1671 John Ogilby’s America, the image is based on the work of Arnoldus Montanus. Peru
For most of the 1600s & 1700s, few first-hand images of Native Americans are known to have been created with little or no contemporary documentation. European publishers often used illustrations imagined by European artists, who had never sailed across the Atlantic. These illustators were hired to illustrate written accounts of events in the New World without any visual evidence about how people actually lived & looked. And, so, they had to rely on European fantasy & generic landscapes to create images of America's Indiginous Peoples. For these representations, which tend to be exotic, the artists borrowed indiscriminately, mixing invented & actual details & interchanging characteristics of native groups from both American continents & from Africa.

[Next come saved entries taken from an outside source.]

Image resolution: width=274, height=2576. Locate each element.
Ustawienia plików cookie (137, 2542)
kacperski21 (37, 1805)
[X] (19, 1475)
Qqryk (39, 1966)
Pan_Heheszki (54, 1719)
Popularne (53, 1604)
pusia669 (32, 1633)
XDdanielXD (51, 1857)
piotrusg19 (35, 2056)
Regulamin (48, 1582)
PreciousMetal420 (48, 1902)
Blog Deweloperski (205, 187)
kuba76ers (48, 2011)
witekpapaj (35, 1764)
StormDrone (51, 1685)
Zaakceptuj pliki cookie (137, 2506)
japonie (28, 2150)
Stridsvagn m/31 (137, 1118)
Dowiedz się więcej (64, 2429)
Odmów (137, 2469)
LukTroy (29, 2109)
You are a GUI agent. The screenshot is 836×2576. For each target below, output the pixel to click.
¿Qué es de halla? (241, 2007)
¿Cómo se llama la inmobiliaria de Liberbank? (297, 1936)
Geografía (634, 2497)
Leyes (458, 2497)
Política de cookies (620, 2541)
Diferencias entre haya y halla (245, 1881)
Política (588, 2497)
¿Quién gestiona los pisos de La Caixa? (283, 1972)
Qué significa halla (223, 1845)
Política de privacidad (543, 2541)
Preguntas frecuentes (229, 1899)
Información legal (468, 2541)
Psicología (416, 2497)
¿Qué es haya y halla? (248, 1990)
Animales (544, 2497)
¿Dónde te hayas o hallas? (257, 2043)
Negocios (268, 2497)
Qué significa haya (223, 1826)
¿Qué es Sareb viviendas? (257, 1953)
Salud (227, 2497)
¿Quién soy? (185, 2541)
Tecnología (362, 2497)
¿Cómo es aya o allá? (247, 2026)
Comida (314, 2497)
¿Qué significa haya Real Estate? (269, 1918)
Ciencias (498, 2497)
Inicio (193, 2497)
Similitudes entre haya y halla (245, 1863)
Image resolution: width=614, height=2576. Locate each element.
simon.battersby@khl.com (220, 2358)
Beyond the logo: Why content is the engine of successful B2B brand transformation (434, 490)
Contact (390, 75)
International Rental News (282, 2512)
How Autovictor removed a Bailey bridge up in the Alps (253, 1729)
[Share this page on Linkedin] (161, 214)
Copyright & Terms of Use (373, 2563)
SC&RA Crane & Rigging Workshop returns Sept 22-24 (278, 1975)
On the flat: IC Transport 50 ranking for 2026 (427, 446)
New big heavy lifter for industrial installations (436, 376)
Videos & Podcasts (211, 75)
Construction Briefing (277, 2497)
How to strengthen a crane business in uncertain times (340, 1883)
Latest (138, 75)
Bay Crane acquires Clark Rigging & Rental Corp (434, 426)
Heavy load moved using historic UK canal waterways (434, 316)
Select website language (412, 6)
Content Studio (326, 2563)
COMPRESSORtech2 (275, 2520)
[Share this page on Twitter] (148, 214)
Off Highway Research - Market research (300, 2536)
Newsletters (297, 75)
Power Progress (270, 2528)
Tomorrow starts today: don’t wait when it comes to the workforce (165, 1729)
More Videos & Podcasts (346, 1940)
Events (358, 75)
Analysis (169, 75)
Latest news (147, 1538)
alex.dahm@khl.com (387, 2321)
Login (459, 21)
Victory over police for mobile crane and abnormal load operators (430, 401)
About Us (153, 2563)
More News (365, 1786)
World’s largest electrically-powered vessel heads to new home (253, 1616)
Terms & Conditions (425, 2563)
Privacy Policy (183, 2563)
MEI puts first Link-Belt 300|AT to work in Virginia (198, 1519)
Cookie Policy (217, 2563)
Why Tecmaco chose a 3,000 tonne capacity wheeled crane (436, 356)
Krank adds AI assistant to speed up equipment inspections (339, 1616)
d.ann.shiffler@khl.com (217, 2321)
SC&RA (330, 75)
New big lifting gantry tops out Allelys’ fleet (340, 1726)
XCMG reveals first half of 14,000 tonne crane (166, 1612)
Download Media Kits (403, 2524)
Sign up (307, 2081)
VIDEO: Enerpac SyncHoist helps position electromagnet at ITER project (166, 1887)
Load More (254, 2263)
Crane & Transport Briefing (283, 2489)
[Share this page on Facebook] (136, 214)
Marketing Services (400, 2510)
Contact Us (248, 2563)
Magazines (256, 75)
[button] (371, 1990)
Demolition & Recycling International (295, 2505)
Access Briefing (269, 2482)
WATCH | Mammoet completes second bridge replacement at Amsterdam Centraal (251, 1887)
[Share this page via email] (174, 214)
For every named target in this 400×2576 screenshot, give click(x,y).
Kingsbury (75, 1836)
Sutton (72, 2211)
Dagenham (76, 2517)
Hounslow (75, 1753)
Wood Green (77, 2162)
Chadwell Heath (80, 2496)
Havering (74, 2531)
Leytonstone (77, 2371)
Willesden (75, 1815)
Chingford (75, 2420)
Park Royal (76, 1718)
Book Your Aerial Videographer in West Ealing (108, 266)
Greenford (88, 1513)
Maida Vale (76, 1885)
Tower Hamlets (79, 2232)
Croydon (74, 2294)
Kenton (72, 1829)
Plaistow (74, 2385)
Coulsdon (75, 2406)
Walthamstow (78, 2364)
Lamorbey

In the 1671 edition of John Ogilby's (1600-76) America, Being an Accurate Description of The New World, many images of Native Americans are based on the work of Arnoldus Montanus (c 1625–1683). Translated by the bookseller Ogilby from the original Dutch in 1671, the book provides an account of the newly discovered lands in the Americas. Although it is inaccurate, often including fanciful tales of mythical beasts & locations such as the Fountain of Youth, it was widely read & was a highly influential book. At its time, the publication offered the most complete cartographic records to date of North & South America & was the most accurate compendium available of the New World. In 1671 the Amsterdam printer Jacob "van" Meurs (1619-1680) published De nieuwe en onbekende weereld; of Beschryving van america en't zuid-land, or America, by Montanus, a compilation in Dutch of historical accounts from North & South America. Montanus, a Jesuit, seemed to seek illustrations emphasizing the non-Christian, heathen character of Native Americans.